Karl Rove, of all people, had the advice for Obama – He should focus on selling himself, not attacking McCain.  While I’m sure he should spend some of his buckets of cash on bashing McCain (it’s only fair that he does his share of mudslinging), I think he would gain greatly if he would just help us envision what an Obama presidency would look like.  Right now, the only change I imagine under Obama is that the government will get even bigger and more bloated, my taxes will go up and we will get to listen to someone articulate in the Whitehouse.  If he was smart, he would call the Bush tax cuts a tax on our children.  He should say we have a moral responsiblity to balance our budgets.  He should get businesses on his side to fix health care – it’s a matter of international competition.  If our companies bear the burden here and governments do it elsewhere it makes it hard to compete.  He should stop with the platitudes and give us something concrete.  And he should stop with the no opinion bs on things like AIG bailout, it makes him look weak.  He needs to make me believe he would be a good, solid president, not just some well spoken guy in a suit.

On the McCain front, DAniel Henninger had an excellent article titled Will McCain Waste Palin.  He argues that McCain should take his reform concept and run with it for all he’s worth.  I could not agree more.  Washington is a sea self dealing, envelope stretching, loophole maneuvering BS.  At the end of his convention speach he said he would fight and asked people to join his fight.   So far, his words about reform feel like platitudes, aside from his I will veto earmarks comments.  He should get specific.  Go for the line item veto.  Attack the stupidity of our farm and corn based ethanol subsidies, the no bid contracts, and the un-real bailouts of the rich, but stupid banks.  We’re all pissed at Washington.  He should put some themes into his reform positioning that make it real, make it relatable and make it feel like the revolutinary change we need.

Whoever does a better job with the advice above is likely to win IMO.

{ 2 comments… read them below or add one }

Michael Markman September 18, 2008 at 9:48 am

Taxes going up? Congratulations on making more than $250 K a year. As Joe Biden reminds us, for wealthy people, paying more taxes is the patriotic thing to do.

BTW… listening to someone articulate in the White House is reason enough to vote for Obama.

Have you looked at http://www.barackobama.com/plan

alex September 18, 2008 at 6:40 pm

The issue isn’t what he has on some blog, the vast majority of people don’t read those things. (BTW here’s a another good summary of their positions.)

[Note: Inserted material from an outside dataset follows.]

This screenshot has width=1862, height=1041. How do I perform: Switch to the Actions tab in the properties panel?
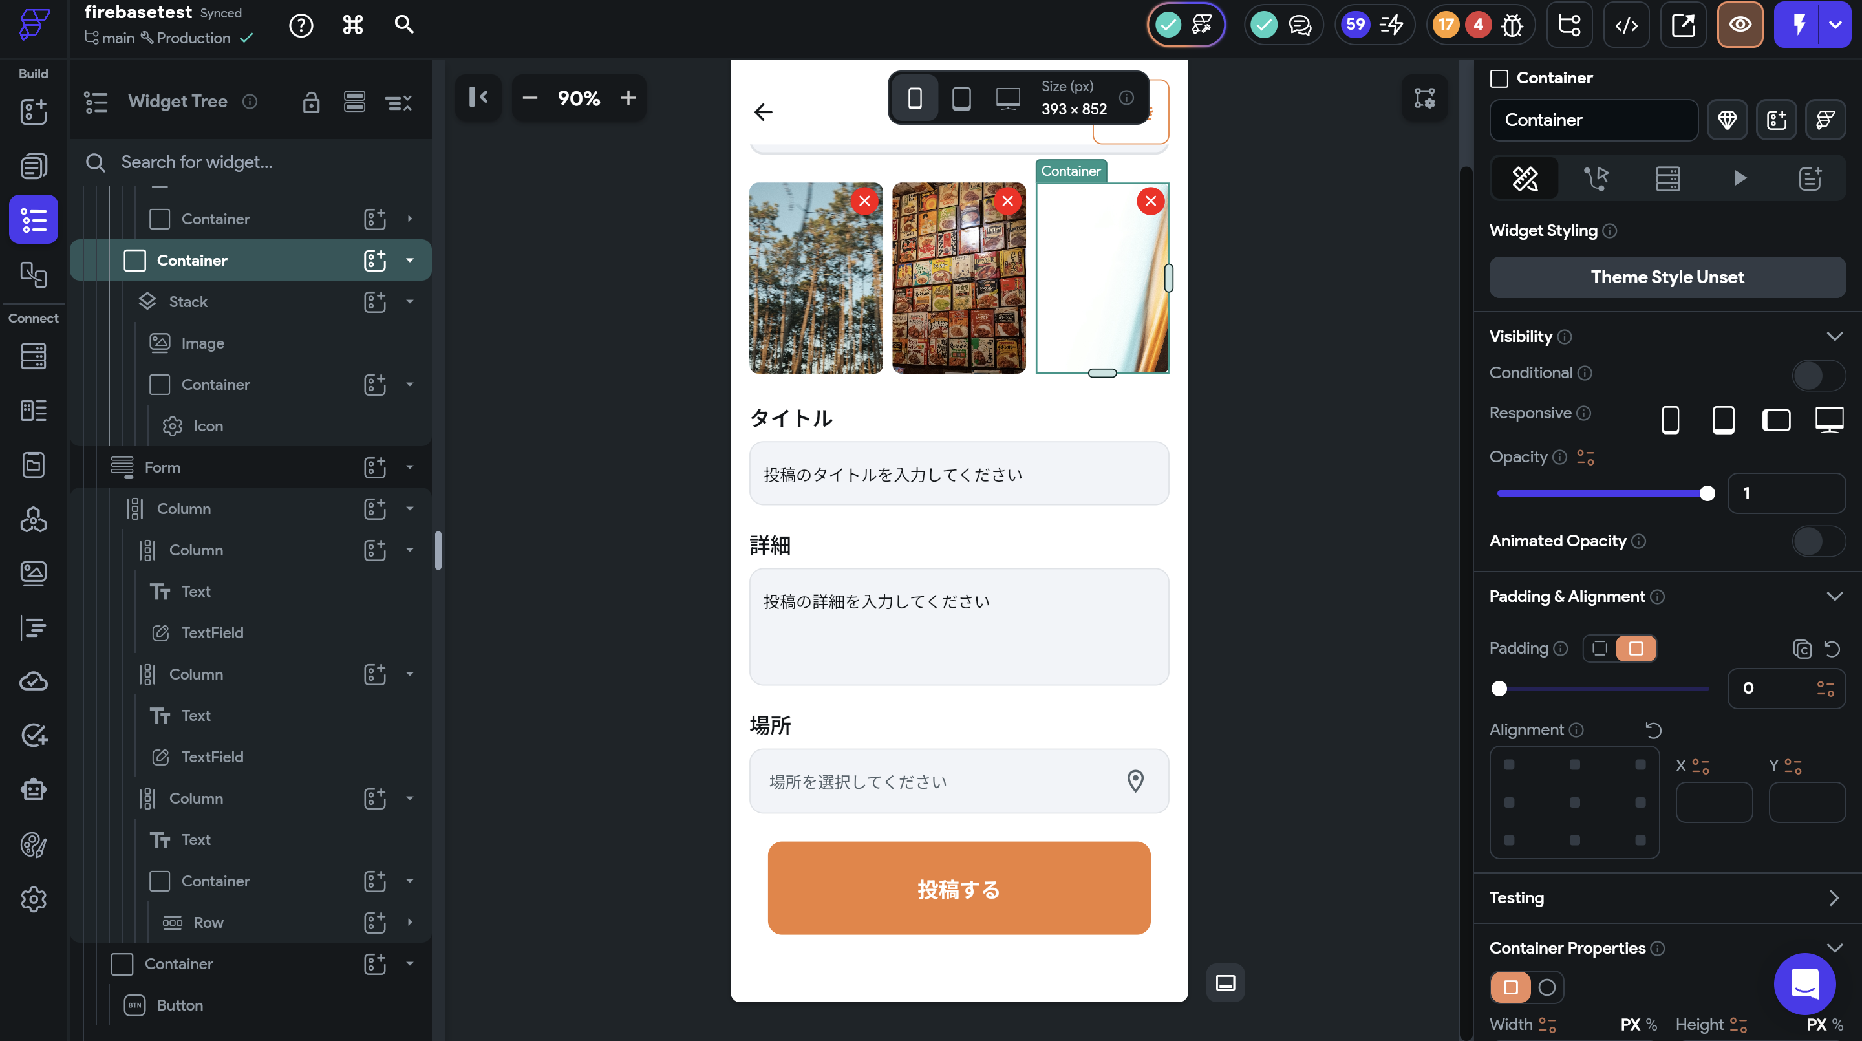pyautogui.click(x=1596, y=178)
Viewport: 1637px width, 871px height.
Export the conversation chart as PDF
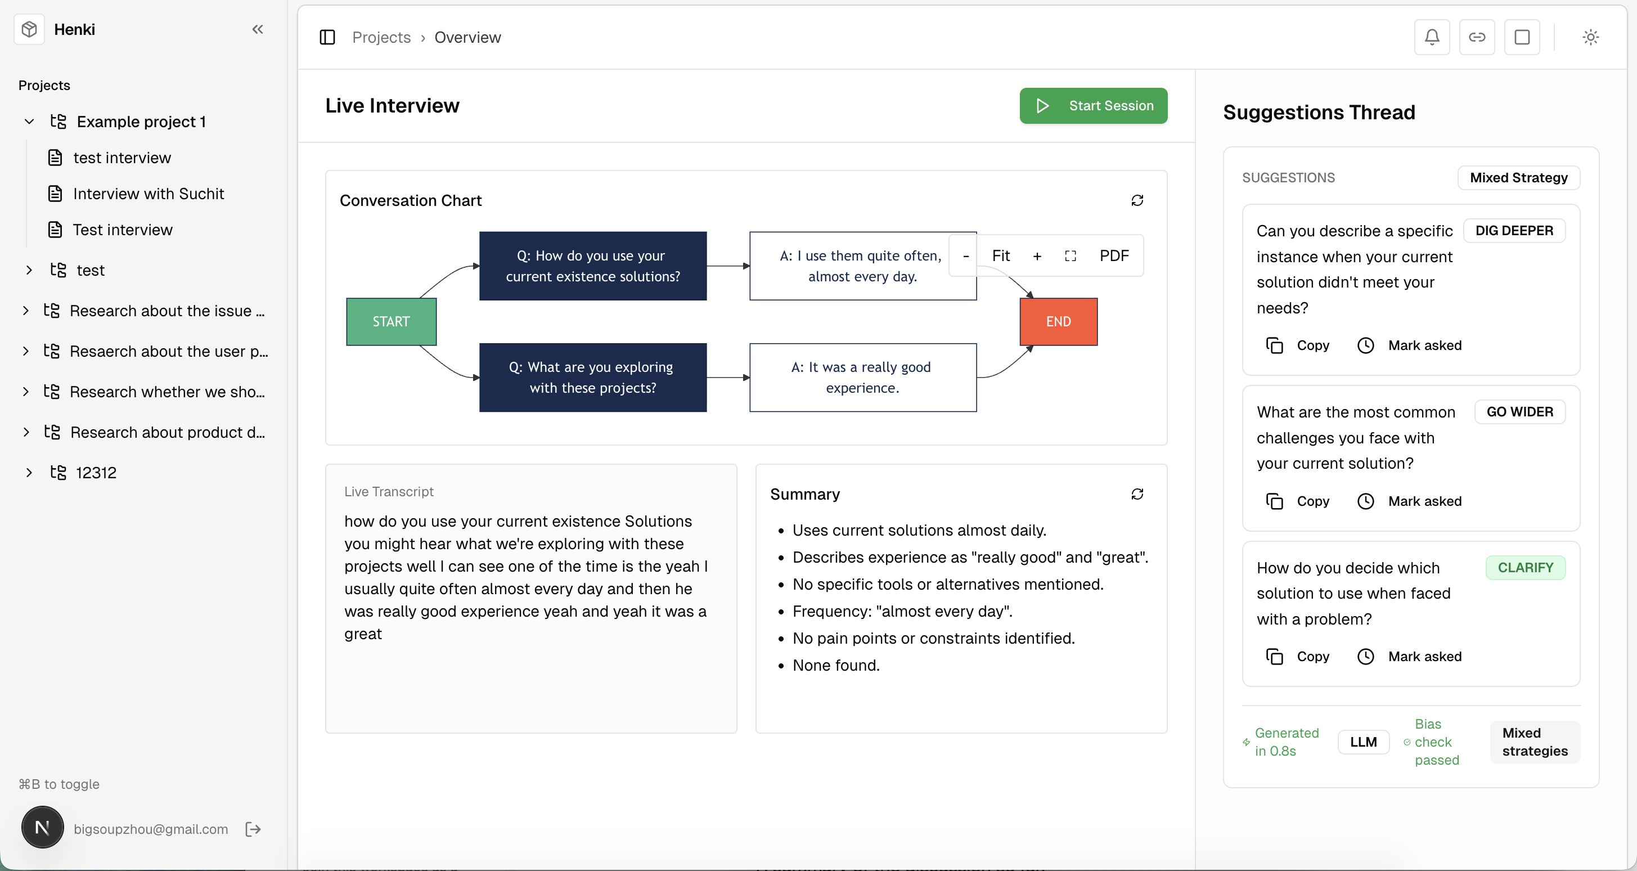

The issue is what he’s talking about. He should be winning this by 20 points, but all we hear is the laundry list of recycled demo platform and talk about JM. He needs to be personally communicating a vision of what it would be like if he’s president. Give people a real reason to vote for him, other than he’s not a republican.

On the issue of taxes, I’ve had the pleasure of paying my fair share and then some. Obama doesn’t plan to tax the wealthy. Really wealthy people don’t have to earn a living, they’ve already got their money. He just wants to tax the people who are working to get ahead.

Also, explain to me how paying more taxes is patriotic. Wouldn’t it be more patriotic to use the money to create more good private sector jobs than to expand an overly bloated and ineffective government.

BTW I’ve never voted for a rep for president, but if Obama can’t stand up for something other than change means implementing the party line of democratic party that seems to have completely lost it’s way, then I’m going to vote of McCain and I’m sure lots of others will too.